Continuer de vivre.

(Article initialement publié en avril 2012)

Prendre de la distance, se préserver…C’est un peu ce que je fais ces derniers jours, omettant de raconter jour après jour l’évolution de ma Perle.

Après des semaines noires, à oublier de vivre, à ne penser qu’à elle, je m’autorise [avec un peu beaucoup de culpabilité quand même] à reprendre le cours de ma vie, à relever la tête, à ne plus négliger la Tribu.
Un nouveau rythme s’est mis en place, insidieusement, sans que je n’y prenne garde.

Un rythme sain pour mes petits, qui s’autorisent de nouveau à être Eux, avec leur chahut, leurs rires et leurs cris.

Un rythme sain pour la Hutte, qui négligée, sombrait dans le chaos.

Un rythme sain pour mon corps qui, après une grippe, une angine, retrouve forme et dynamisme, appêtit et vigueur.

Mais je n’oublie pas, non. Le rituel est bien là : le matin, un appel aux soignants, pour m’encquérir de sa nuit, de sa forme (physique et morale). Et le soir, son appel à elle, l’entendre raconter, rire. Elle oublie d’appeler, parfois. Même, des fois elle n’a pas envie.
Et nous nous en réjouissons. Son cheminement se fait, l’apaisement de ses angoisses est réel, malgré les craintes persistantes de l’équipe soignante, qui la voit régulièrement se replier, s’isoler, s’extraire de la réalité…

Notre Perle est à la maison ce soir, pour deux petits jours de permission. Malade (une angine), mais sereine. Fatiguée, très fatiguée, mais souriante.

Les semaines qui arrivent vont être chargées pour notre fille. Dès Lundi, elle intègrera l’école de l’hôpital. A son rythme, bien sûr. Mais l’objectif est posé : préparer sa réintégration à l’école, ici.

Perle va maintenant rentrer à la maison tous les week-ends [sauf évènement négatif], et va devoir travailler sur son retour ici. Reprendre contact avec ses camarades de classe. Avec l’enseignante.

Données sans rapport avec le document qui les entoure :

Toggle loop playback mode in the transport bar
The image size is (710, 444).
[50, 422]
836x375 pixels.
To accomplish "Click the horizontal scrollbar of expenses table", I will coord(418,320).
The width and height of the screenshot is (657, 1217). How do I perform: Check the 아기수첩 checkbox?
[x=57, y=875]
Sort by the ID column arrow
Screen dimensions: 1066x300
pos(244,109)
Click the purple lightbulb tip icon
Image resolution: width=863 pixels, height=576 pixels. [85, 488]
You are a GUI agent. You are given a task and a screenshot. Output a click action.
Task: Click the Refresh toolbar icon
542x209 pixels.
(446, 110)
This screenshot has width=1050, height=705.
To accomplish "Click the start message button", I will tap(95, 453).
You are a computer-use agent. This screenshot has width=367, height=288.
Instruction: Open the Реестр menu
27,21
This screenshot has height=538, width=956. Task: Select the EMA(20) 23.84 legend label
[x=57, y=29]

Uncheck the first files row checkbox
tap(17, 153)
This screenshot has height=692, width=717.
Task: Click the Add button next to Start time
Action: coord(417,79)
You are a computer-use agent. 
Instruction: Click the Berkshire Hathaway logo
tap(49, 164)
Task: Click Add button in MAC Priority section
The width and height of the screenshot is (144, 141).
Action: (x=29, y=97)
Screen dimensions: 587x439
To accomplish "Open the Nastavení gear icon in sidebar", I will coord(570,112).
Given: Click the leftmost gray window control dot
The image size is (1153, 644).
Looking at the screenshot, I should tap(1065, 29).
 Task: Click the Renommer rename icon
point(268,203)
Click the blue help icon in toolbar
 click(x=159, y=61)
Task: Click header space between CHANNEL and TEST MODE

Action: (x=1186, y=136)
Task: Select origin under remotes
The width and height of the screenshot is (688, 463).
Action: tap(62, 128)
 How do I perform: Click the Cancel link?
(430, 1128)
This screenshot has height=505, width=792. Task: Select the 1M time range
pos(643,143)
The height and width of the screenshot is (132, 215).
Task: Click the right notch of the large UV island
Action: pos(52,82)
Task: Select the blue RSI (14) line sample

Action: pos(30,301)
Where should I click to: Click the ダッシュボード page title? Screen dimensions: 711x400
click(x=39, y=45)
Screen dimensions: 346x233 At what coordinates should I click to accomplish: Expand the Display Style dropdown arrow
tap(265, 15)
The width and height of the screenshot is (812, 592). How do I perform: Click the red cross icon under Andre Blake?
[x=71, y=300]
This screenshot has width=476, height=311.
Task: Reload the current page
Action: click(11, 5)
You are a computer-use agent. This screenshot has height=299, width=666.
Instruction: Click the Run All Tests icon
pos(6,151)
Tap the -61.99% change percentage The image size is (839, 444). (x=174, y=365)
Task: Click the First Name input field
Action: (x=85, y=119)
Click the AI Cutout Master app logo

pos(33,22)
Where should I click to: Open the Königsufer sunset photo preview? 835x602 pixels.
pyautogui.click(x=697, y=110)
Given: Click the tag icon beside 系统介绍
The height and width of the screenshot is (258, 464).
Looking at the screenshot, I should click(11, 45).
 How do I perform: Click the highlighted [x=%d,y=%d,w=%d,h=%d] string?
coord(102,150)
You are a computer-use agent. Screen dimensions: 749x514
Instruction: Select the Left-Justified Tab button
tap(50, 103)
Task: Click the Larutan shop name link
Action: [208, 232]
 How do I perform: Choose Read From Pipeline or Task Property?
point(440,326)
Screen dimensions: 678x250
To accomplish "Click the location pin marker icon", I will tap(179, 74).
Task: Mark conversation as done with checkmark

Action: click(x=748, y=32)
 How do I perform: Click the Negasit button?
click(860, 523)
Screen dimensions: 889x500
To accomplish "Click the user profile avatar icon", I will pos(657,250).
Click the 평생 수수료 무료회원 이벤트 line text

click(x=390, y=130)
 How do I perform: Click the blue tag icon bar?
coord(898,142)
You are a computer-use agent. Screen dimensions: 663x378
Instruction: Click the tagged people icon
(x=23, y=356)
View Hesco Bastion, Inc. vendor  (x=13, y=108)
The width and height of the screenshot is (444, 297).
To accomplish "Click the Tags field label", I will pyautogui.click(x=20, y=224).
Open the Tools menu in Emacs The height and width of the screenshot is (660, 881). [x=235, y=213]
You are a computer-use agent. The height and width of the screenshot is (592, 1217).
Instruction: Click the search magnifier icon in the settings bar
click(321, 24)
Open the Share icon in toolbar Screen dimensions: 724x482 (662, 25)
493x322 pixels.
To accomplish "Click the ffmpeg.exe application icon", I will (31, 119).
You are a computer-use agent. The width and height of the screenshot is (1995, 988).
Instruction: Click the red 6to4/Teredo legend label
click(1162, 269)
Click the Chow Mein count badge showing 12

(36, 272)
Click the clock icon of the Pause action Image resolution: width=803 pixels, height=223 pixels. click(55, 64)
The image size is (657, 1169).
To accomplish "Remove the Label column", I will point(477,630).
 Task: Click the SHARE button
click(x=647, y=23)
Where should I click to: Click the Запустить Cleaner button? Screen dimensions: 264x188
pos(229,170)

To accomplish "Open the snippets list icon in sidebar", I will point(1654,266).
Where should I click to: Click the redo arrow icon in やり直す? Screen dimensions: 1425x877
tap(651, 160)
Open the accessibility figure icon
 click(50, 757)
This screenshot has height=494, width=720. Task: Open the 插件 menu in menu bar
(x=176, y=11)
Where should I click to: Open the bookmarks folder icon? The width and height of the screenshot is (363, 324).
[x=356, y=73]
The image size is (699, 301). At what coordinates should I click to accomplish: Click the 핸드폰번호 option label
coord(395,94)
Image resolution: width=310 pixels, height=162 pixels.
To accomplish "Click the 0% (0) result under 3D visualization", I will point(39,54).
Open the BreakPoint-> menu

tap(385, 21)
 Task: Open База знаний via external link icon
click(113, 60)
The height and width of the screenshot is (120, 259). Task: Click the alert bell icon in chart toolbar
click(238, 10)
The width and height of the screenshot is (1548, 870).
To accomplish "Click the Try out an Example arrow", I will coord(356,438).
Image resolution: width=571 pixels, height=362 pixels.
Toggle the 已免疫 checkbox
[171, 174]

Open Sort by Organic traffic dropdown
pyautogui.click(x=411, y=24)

Commencer à envisager son retour, s’y préparer mentalement.

L’espoir est là. Il reste de grandes zones d’ombres, des périodes de tristesse et de violence, des moments de repli. Mais ma puce avance, progresse.

L’espoir est là. Je m’y accroche, pour ne pas sombrer encore, pour ne plus pleurer lorsque je passe devant sa chambre vide. Pour croire que nous avons fait le bon choix. Pour qu’elle nous pardonne, un jour.